Task brief
For the records below, output each line exactly as it appears, from the first through the line with "Task: Hit the Search button".

Exercise input
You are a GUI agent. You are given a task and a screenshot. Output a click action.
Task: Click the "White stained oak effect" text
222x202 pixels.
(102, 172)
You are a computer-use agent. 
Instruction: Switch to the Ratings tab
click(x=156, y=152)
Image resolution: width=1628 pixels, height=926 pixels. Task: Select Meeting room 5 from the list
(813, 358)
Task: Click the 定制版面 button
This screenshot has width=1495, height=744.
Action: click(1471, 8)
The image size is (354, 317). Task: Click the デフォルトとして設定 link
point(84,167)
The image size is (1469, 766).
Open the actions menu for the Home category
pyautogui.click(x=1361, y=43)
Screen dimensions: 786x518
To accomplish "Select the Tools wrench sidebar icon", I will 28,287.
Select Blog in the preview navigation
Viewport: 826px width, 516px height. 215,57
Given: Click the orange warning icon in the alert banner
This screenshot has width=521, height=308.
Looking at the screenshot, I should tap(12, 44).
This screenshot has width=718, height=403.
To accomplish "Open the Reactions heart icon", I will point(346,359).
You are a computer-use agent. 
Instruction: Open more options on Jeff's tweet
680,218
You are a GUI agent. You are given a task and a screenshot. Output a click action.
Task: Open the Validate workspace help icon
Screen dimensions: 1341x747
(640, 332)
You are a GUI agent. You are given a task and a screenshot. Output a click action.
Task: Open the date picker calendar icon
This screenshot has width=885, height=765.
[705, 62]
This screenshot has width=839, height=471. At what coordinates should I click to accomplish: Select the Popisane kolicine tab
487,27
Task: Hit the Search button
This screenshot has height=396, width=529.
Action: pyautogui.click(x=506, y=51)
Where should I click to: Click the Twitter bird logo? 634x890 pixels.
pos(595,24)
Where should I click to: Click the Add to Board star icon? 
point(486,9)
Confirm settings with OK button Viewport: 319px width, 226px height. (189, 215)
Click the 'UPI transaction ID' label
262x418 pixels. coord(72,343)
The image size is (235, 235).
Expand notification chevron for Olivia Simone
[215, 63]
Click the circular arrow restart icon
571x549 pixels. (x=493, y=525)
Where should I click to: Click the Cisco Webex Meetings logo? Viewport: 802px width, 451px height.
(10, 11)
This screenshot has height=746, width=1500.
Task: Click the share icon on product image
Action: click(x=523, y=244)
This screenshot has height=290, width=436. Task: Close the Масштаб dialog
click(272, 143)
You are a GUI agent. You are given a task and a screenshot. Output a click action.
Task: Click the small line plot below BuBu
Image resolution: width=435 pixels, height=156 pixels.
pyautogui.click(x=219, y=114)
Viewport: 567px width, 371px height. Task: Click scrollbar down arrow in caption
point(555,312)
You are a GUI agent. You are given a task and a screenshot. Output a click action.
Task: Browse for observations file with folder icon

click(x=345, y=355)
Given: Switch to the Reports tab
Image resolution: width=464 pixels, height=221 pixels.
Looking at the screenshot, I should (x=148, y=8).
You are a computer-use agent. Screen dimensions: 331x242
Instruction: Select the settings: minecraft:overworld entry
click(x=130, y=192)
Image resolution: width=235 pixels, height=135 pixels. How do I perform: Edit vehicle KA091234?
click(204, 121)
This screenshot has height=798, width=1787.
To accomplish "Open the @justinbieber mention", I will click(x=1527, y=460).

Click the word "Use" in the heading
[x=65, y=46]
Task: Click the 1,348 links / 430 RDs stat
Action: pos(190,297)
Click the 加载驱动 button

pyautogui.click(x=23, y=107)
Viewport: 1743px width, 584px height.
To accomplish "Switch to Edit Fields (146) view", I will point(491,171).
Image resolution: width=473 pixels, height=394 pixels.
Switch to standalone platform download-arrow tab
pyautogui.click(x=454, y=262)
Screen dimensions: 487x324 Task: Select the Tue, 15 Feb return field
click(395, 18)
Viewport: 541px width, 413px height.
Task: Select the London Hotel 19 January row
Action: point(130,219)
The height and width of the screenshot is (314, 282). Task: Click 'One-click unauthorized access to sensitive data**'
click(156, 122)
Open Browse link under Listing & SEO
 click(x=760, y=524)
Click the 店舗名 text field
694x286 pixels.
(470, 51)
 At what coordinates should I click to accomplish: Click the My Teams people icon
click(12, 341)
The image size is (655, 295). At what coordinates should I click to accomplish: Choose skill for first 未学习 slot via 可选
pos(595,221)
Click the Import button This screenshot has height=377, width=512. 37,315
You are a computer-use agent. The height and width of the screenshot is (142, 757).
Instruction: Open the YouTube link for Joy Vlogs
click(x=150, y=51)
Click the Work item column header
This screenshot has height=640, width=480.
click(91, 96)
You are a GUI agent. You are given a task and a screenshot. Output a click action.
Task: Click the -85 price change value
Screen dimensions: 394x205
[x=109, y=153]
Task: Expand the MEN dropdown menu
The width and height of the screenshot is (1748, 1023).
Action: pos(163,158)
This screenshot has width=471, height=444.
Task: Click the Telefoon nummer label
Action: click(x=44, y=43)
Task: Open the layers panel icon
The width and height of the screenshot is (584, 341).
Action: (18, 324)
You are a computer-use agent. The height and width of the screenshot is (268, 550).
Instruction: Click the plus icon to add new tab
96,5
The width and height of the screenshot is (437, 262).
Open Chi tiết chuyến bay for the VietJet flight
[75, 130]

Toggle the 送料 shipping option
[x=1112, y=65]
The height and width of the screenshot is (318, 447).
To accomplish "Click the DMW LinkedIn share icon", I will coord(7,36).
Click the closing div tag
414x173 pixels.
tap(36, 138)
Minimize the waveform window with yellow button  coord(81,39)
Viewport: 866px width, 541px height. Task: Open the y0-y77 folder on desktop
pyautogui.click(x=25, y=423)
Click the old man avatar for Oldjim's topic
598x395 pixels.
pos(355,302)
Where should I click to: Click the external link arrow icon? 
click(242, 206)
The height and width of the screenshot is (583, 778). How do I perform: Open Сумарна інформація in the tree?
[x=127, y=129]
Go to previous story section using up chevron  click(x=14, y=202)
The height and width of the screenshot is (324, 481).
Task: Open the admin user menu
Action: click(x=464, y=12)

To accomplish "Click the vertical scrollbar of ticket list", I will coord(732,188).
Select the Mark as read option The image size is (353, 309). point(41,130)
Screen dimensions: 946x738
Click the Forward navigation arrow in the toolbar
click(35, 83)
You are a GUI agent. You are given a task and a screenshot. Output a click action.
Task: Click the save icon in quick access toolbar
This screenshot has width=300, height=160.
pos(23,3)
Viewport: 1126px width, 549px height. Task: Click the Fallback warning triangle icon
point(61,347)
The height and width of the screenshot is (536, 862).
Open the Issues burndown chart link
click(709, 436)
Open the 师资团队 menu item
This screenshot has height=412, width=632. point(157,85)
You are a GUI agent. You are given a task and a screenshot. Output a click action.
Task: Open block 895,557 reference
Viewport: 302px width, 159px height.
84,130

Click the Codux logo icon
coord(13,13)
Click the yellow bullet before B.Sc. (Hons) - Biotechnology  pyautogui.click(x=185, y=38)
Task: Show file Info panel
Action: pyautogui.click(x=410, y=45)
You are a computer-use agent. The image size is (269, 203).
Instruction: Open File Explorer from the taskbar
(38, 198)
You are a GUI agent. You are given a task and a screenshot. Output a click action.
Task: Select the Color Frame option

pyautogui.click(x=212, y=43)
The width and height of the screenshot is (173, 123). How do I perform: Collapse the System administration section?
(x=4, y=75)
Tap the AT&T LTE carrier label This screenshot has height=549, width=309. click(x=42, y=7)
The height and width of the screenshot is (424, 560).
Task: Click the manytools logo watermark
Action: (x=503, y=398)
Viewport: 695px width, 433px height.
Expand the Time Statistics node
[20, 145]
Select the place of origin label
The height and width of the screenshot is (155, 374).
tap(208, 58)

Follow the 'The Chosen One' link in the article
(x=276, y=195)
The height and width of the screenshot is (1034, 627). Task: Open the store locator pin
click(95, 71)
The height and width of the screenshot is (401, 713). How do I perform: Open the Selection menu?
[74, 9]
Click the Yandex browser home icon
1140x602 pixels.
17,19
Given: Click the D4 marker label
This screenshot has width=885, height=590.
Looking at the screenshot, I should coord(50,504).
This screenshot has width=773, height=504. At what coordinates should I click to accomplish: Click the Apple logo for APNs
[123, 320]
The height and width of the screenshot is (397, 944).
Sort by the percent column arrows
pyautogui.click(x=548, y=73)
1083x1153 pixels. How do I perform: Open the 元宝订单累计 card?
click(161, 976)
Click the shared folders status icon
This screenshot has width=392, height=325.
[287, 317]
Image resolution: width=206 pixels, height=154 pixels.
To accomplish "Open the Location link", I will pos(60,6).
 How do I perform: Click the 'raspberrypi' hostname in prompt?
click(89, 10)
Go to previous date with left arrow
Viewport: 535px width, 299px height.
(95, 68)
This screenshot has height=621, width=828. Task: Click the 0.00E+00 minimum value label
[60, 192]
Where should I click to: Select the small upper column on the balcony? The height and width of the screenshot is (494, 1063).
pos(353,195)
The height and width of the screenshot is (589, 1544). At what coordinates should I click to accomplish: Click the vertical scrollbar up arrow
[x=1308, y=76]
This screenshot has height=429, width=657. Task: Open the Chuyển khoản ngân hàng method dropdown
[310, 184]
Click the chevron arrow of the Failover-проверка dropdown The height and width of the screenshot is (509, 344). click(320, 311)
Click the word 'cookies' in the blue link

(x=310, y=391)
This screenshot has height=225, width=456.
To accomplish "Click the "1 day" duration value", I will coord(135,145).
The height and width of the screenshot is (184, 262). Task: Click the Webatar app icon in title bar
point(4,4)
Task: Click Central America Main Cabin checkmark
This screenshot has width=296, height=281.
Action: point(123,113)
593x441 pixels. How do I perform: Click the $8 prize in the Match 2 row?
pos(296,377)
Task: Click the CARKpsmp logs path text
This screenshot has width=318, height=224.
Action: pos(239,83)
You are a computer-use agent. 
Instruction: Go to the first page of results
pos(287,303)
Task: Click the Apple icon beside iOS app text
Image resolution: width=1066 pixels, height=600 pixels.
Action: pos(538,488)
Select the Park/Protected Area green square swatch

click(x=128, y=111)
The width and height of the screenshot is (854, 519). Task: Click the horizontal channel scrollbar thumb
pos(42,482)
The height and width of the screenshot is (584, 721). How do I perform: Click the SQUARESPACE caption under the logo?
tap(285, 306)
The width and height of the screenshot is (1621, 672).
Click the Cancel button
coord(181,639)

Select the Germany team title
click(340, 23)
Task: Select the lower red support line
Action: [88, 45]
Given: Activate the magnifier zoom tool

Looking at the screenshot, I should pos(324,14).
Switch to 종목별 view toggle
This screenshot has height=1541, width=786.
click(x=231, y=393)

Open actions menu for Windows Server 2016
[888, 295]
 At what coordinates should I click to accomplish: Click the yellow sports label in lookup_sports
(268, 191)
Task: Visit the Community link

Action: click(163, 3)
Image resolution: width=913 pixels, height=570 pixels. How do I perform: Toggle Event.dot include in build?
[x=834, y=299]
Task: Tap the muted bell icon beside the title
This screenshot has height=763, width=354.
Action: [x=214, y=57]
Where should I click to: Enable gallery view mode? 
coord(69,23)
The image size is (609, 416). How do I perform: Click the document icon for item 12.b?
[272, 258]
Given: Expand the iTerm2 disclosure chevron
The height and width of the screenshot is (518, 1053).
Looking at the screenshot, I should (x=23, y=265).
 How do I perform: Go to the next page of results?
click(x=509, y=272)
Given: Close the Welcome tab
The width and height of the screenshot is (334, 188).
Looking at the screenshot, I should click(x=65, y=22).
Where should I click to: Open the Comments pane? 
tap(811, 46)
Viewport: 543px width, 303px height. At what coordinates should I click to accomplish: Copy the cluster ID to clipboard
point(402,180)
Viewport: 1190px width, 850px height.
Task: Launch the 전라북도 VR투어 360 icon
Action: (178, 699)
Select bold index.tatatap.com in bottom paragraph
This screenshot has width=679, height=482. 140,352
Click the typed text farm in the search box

Written solution
You are a GUI agent. You are given a task and a screenshot. Output a click action.
Task: Click the "White stained oak effect" text
222x202 pixels.
(102, 172)
You are a computer-use agent. 
Instruction: Switch to the Ratings tab
click(x=156, y=152)
Image resolution: width=1628 pixels, height=926 pixels. Task: Select Meeting room 5 from the list
(813, 358)
Task: Click the 定制版面 button
This screenshot has width=1495, height=744.
Action: click(1471, 8)
The image size is (354, 317). Task: Click the デフォルトとして設定 link
point(84,167)
The image size is (1469, 766).
Open the actions menu for the Home category
pyautogui.click(x=1361, y=43)
Screen dimensions: 786x518
To accomplish "Select the Tools wrench sidebar icon", I will 28,287.
Select Blog in the preview navigation
Viewport: 826px width, 516px height. 215,57
Given: Click the orange warning icon in the alert banner
This screenshot has width=521, height=308.
Looking at the screenshot, I should tap(12, 44).
This screenshot has width=718, height=403.
To accomplish "Open the Reactions heart icon", I will point(346,359).
You are a computer-use agent. 
Instruction: Open more options on Jeff's tweet
680,218
You are a GUI agent. You are given a task and a screenshot. Output a click action.
Task: Open the Validate workspace help icon
Screen dimensions: 1341x747
(640, 332)
You are a GUI agent. You are given a task and a screenshot. Output a click action.
Task: Open the date picker calendar icon
This screenshot has width=885, height=765.
[705, 62]
This screenshot has width=839, height=471. At what coordinates should I click to accomplish: Select the Popisane kolicine tab
487,27
Task: Hit the Search button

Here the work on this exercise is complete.